Objective: To evaluate discriminatory analysis on source identification of gastric cancer tissue based on the number of matched STR locus or identical allele.
Methods: Twenty two pairs of fresh gastric cancer tissue and homologous normal tissue were genotyped with Identifiler kit. Frequencies of STR genotypic alteration (STR(GA)), the number of matched STR locus without identical allele (A0), with 1 identical allele (A1), or with 2 identical alleles (A2) and the number of total identical alleles (IAn) were calculated with counting method. A1, A2 and IAn were evaluated with Fisher discriminant functions to determine the source of each gastric cancer tissue. Effectiveness of the identification of gastric cancer tissue was evaluated with error rate.

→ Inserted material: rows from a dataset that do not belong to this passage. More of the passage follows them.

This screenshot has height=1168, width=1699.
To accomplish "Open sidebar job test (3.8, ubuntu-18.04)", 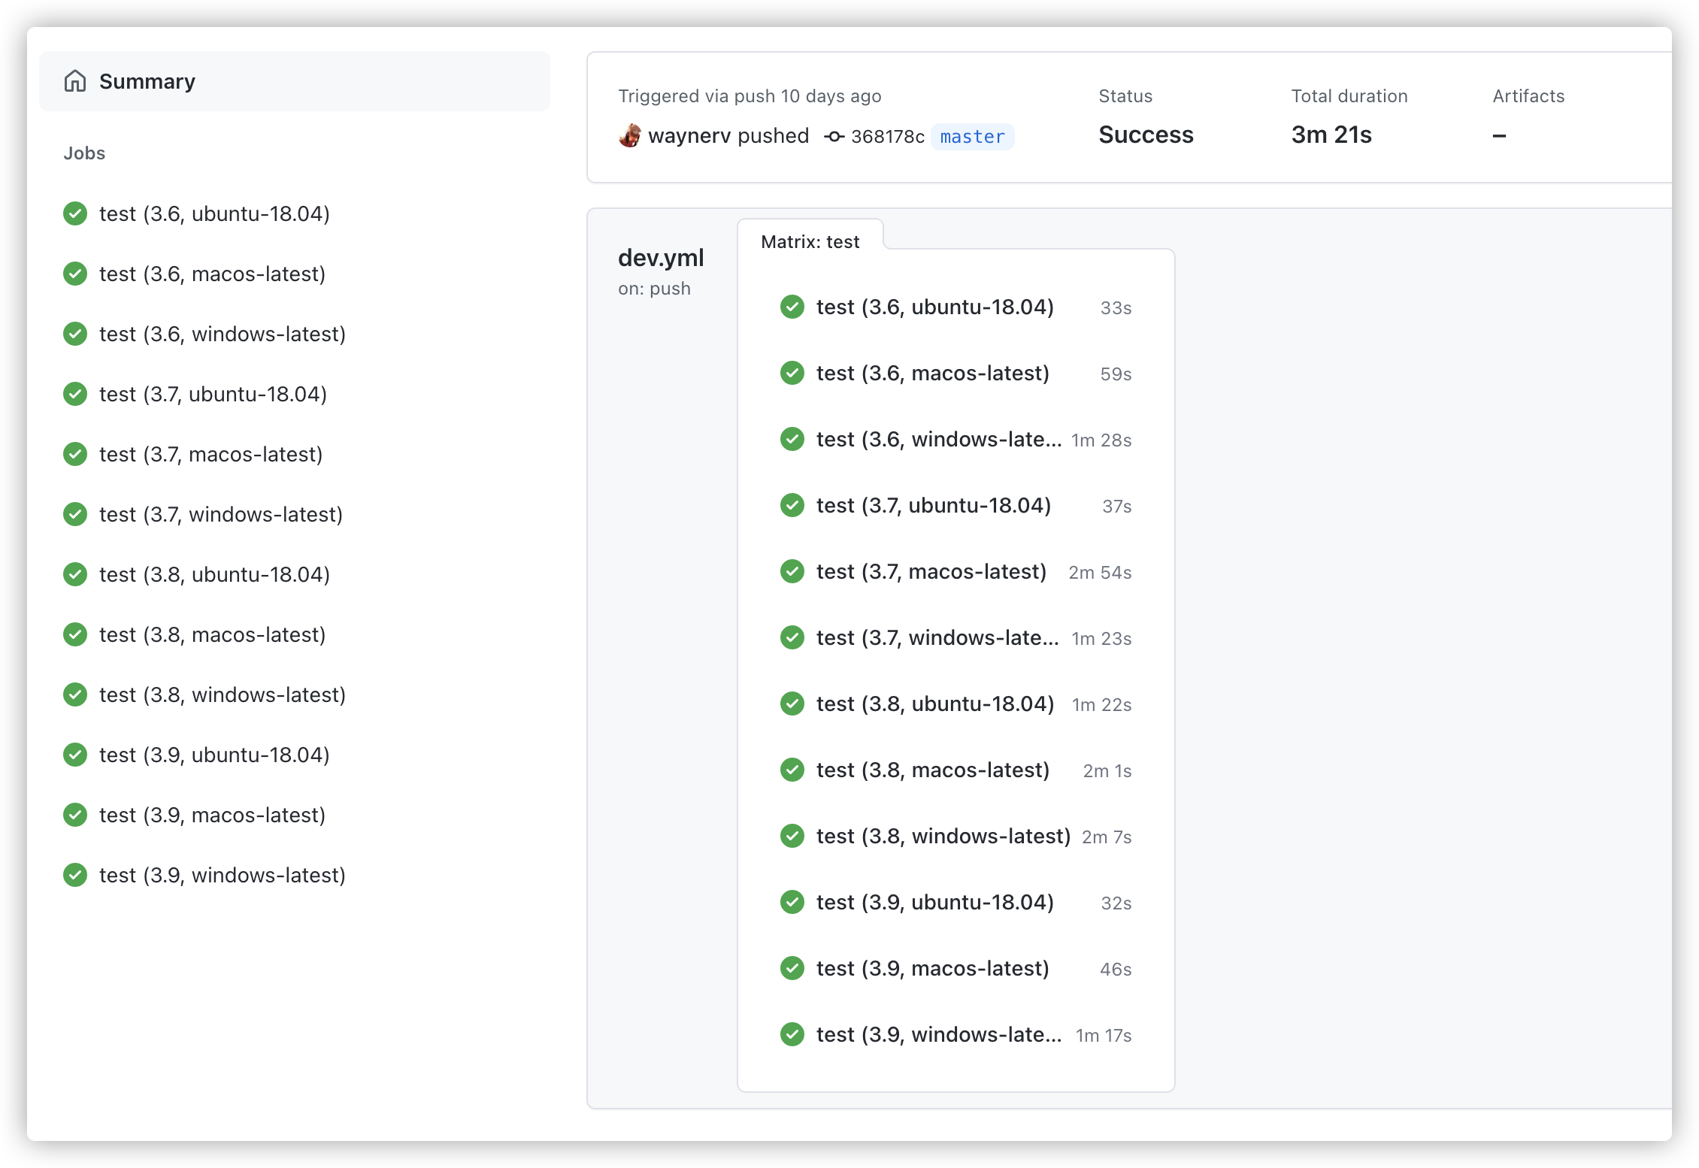I will [214, 574].
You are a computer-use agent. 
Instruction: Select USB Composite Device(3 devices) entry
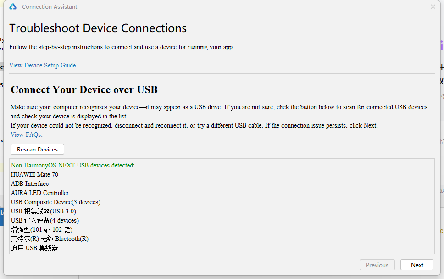tap(56, 202)
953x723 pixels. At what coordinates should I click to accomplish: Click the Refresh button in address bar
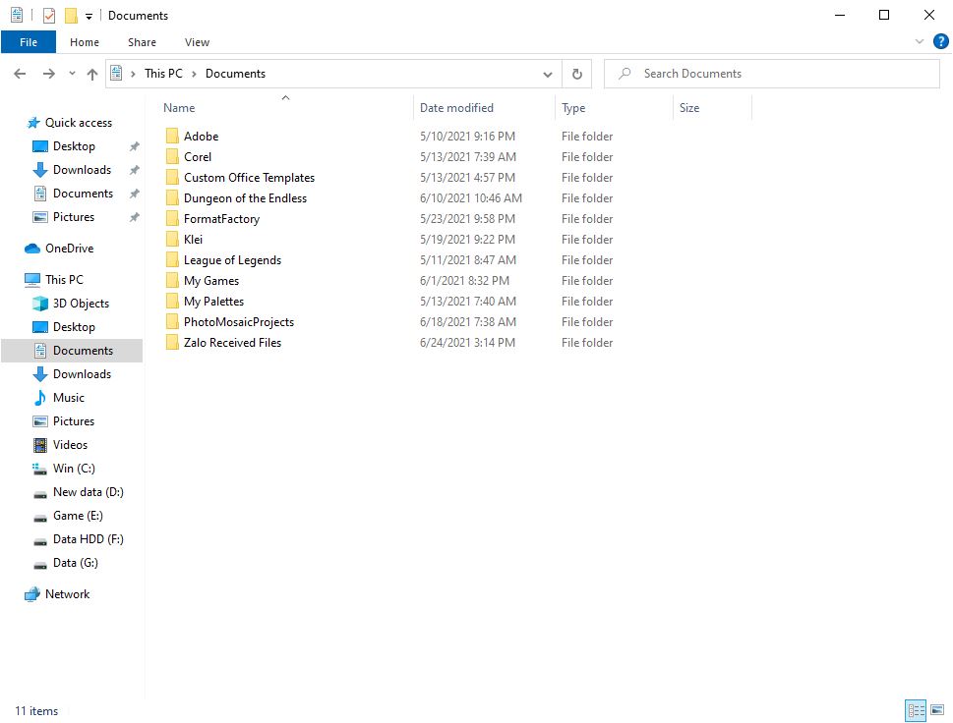tap(577, 74)
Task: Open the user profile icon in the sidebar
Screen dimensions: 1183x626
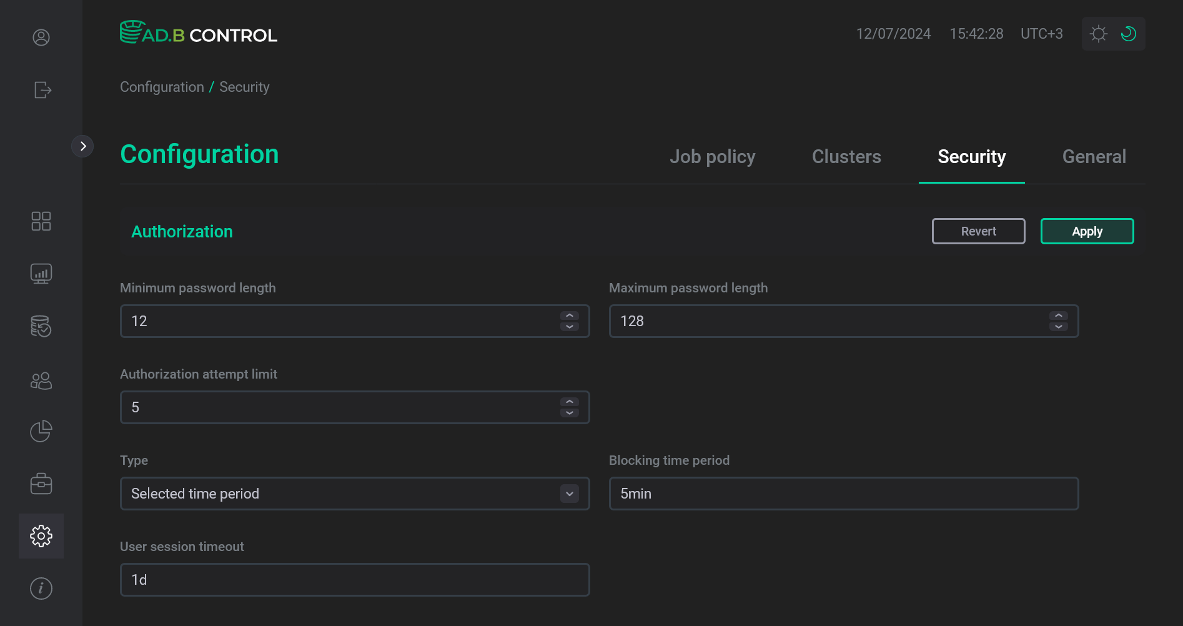Action: pyautogui.click(x=41, y=37)
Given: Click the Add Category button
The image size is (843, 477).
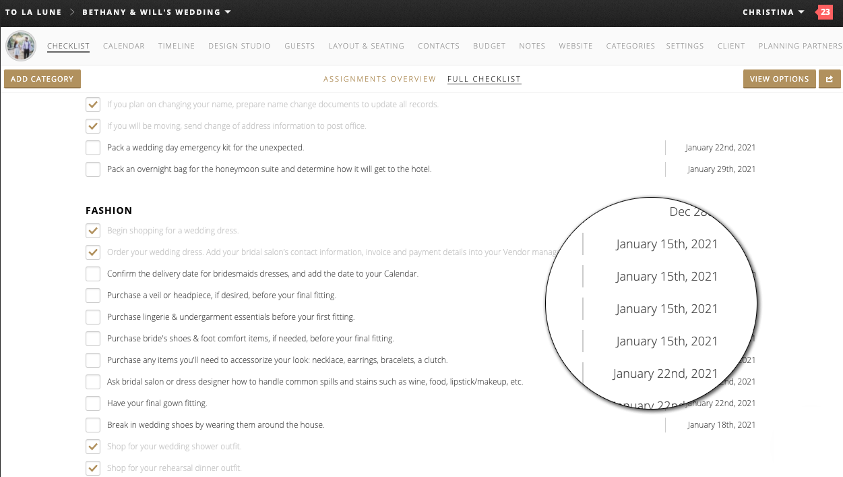Looking at the screenshot, I should (42, 79).
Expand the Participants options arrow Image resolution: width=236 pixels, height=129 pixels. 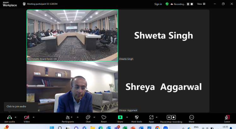pos(77,117)
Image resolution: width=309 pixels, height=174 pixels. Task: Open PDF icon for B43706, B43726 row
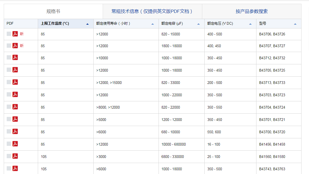coord(15,34)
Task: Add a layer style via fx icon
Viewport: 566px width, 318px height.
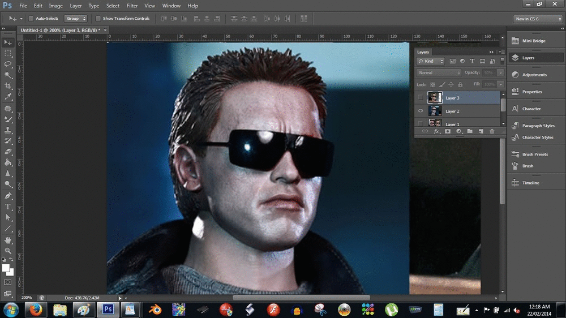Action: point(436,131)
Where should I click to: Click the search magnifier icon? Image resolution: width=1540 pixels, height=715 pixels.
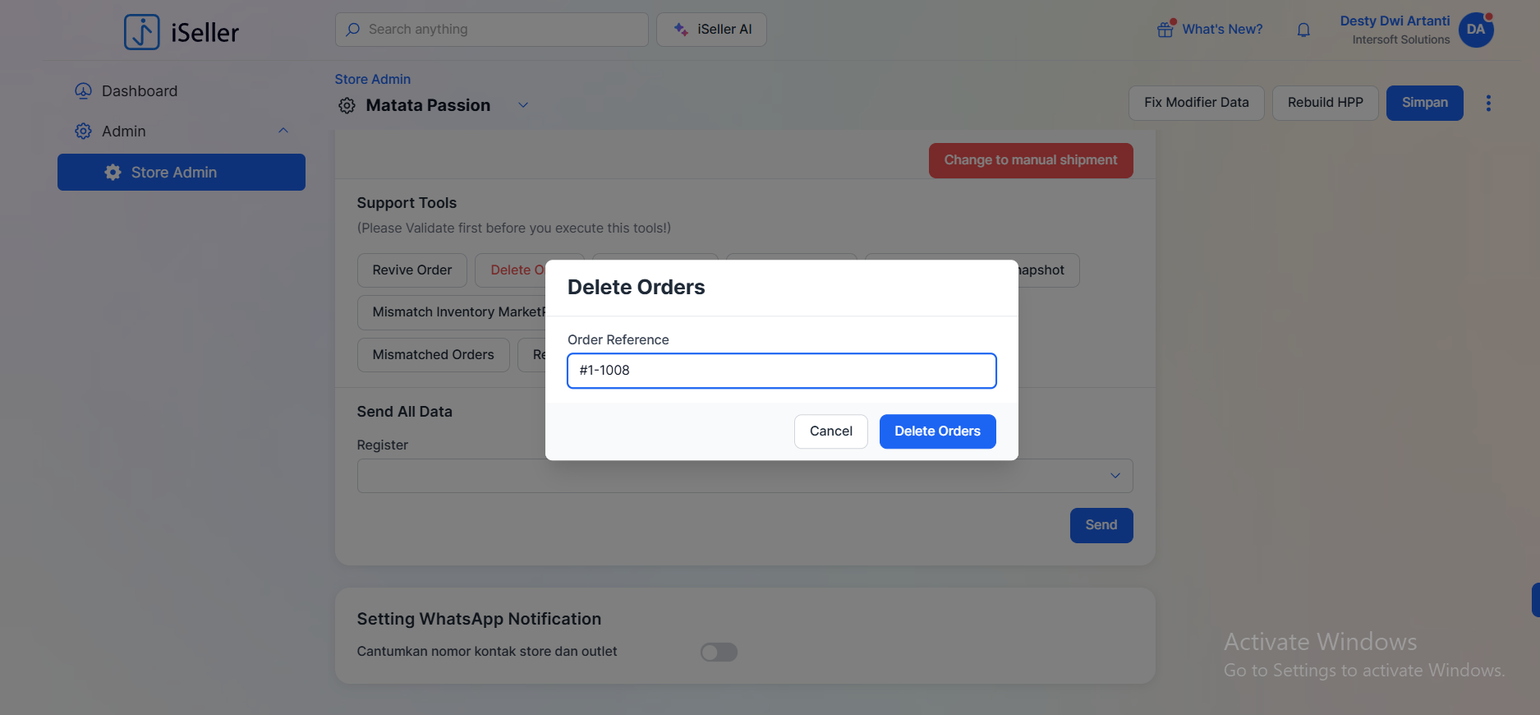click(353, 30)
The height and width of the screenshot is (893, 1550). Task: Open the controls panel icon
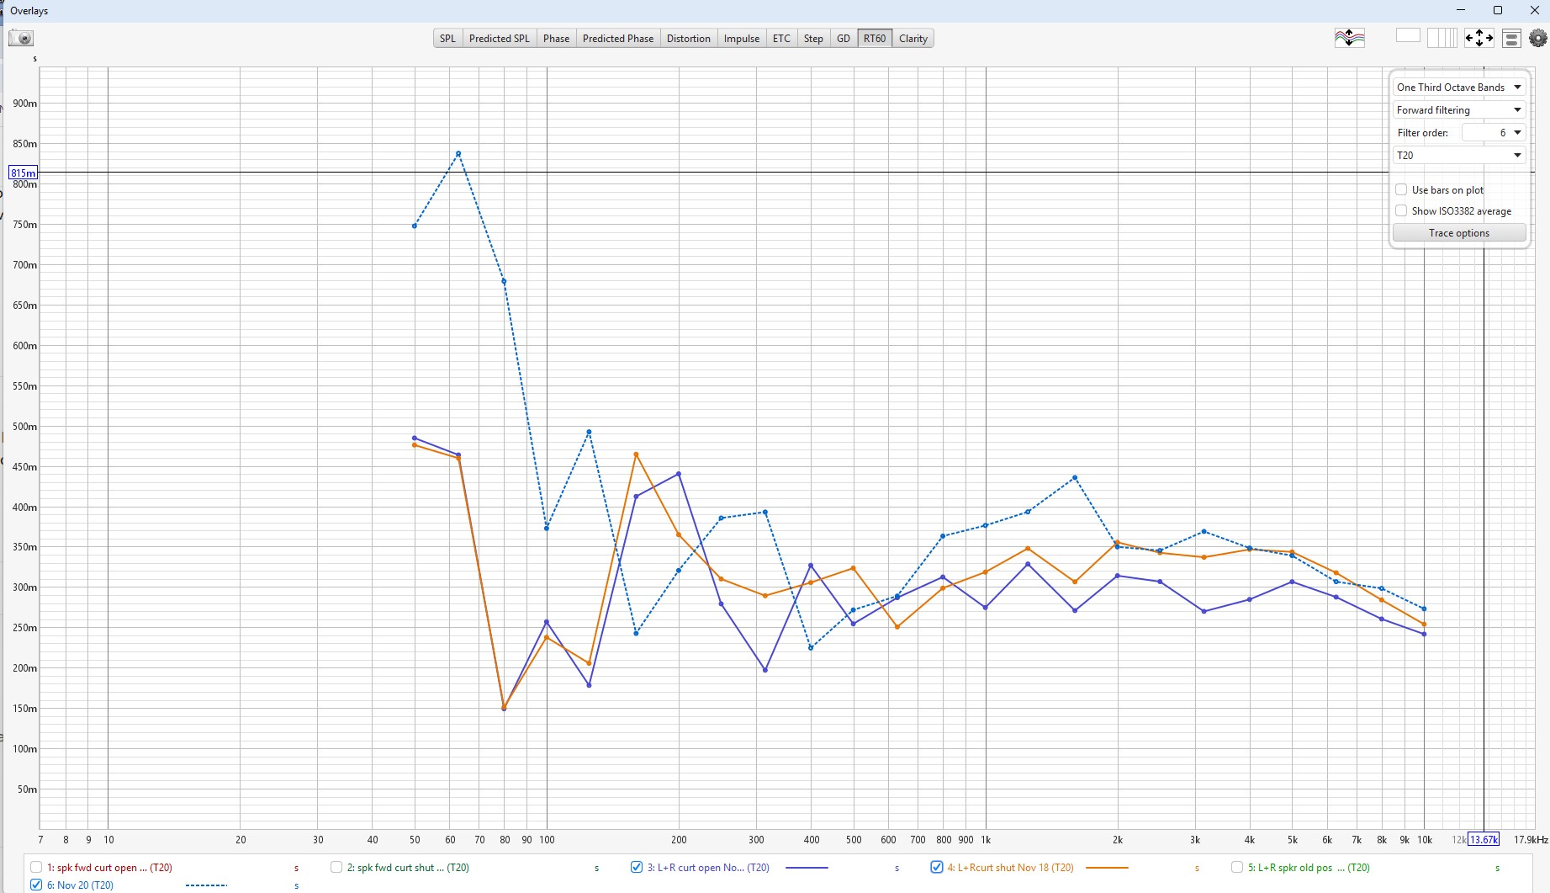[1511, 39]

Results: The total frequency STR(GA) was 3.03% (95% CI: 1.46%-4.88%). There were 31.38% (95% CI: 13.86%-54.87%) of gastric cancer samples carried at least one STR locus with STRGA. It was confirmed by the Fisher discriminant functions that each of the 22 gastric cancer tissue samples came from its homologous normal tissue with an error rate of 0.00%.
Conclusion: Frequency of STRGA in gastric cancer tissue was high. Fisher discriminant functions based on the number of identical alleles or matched STR loci could be a feasible method for source identification of body for gastric cancer tissue samples.